Armed with solid industry trend backing and an entrepreneurial drive, I made the jump and opened Soggy Doggy Shop in November 2016. Soggy Doggy Shop meets the needs of doggie pet parents in two major areas: providing a clean, enjoyable place to bathe their pup or have their pup groomed and providing 100 percent domestically-made retail products.

These offerings have evolved from the two largest trends within the pet industry: the emergence of pet parents (pet owners who treat their pets as family members) and the push for products made in the U.S.A. Our mission is to become the preferred grooming and self-wash destination in Pittsburgh by offering exceptional customer service and high-quality services at budget-friendly prices and giving pet parents a clean and enjoyable space to care for their pup.
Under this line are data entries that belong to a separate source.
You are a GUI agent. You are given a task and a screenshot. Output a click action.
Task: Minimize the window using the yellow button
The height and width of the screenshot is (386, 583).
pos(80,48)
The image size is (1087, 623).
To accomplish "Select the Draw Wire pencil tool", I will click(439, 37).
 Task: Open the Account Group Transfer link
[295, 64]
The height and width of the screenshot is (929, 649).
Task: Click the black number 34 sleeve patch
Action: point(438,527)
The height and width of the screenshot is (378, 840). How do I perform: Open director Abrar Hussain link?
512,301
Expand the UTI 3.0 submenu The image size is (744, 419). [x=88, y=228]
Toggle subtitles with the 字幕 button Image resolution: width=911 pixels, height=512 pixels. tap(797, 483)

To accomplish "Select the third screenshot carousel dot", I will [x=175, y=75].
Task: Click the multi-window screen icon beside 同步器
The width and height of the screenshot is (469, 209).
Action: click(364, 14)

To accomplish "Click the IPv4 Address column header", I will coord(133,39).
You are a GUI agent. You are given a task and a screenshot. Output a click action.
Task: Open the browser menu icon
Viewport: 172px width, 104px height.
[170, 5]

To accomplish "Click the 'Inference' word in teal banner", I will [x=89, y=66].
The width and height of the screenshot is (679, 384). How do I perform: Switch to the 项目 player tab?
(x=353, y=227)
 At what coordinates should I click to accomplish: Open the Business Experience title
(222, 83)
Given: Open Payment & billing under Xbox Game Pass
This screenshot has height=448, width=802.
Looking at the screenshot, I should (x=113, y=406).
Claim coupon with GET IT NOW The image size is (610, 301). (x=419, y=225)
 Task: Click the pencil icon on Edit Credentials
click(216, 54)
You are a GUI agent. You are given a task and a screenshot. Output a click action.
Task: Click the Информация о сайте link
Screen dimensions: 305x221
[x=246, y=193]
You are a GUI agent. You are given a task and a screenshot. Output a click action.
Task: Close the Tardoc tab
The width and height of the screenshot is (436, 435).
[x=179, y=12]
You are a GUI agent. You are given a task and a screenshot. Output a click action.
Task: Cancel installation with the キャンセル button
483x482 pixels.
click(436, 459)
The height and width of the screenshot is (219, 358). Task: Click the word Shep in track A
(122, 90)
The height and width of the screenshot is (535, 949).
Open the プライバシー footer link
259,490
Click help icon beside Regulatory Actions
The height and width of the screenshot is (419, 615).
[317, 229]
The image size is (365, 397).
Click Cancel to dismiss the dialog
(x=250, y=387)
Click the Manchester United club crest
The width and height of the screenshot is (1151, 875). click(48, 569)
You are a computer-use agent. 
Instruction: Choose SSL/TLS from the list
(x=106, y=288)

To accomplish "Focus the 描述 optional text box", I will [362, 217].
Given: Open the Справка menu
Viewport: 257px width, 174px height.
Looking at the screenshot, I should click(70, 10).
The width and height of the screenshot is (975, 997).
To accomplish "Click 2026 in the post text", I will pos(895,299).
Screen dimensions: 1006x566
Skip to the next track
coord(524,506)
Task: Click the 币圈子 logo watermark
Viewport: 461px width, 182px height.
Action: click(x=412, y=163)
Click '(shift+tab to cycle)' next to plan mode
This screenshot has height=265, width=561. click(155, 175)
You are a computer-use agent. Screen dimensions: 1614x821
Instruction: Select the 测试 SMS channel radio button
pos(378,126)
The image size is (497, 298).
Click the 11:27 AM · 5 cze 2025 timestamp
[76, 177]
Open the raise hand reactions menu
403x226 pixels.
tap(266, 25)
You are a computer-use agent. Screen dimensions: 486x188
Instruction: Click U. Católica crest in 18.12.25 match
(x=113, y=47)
Working with the Couri Hatchery at Whitman was an amazing experience for me and allowed me to tap the brains of some uber-qualified folks with extensive knowledge in areas in which I only had basic understanding. The advice and guidance I received in terms of legal, marketing, SEO optimization, retail nuances and social media management were instrumental in bringing Soggy Doggy Shop to life.

The single most helpful item from my graduate education at Whitman was far and away the business plan outline. After developing the bulk of the plan, I worked with the local chapter of the Small Business Development Center to fine-tune the financial projections. The end result was a business plan in which I had complete confidence and for which I received acclaim from a small group of professionals who reviewed it for financing purposes.

While I had a number of talented and amazing professors during my time at Whitman, the lessons I learned from Alex McKelvie and John Petosa stick with me and are referenced at least weekly. Aside from curriculum and traditional learning, both instructors instilled in me the value of looking at situations from different angles to identify the best course of action and how to keep a level head through a multitude of entrepreneurial circumstances.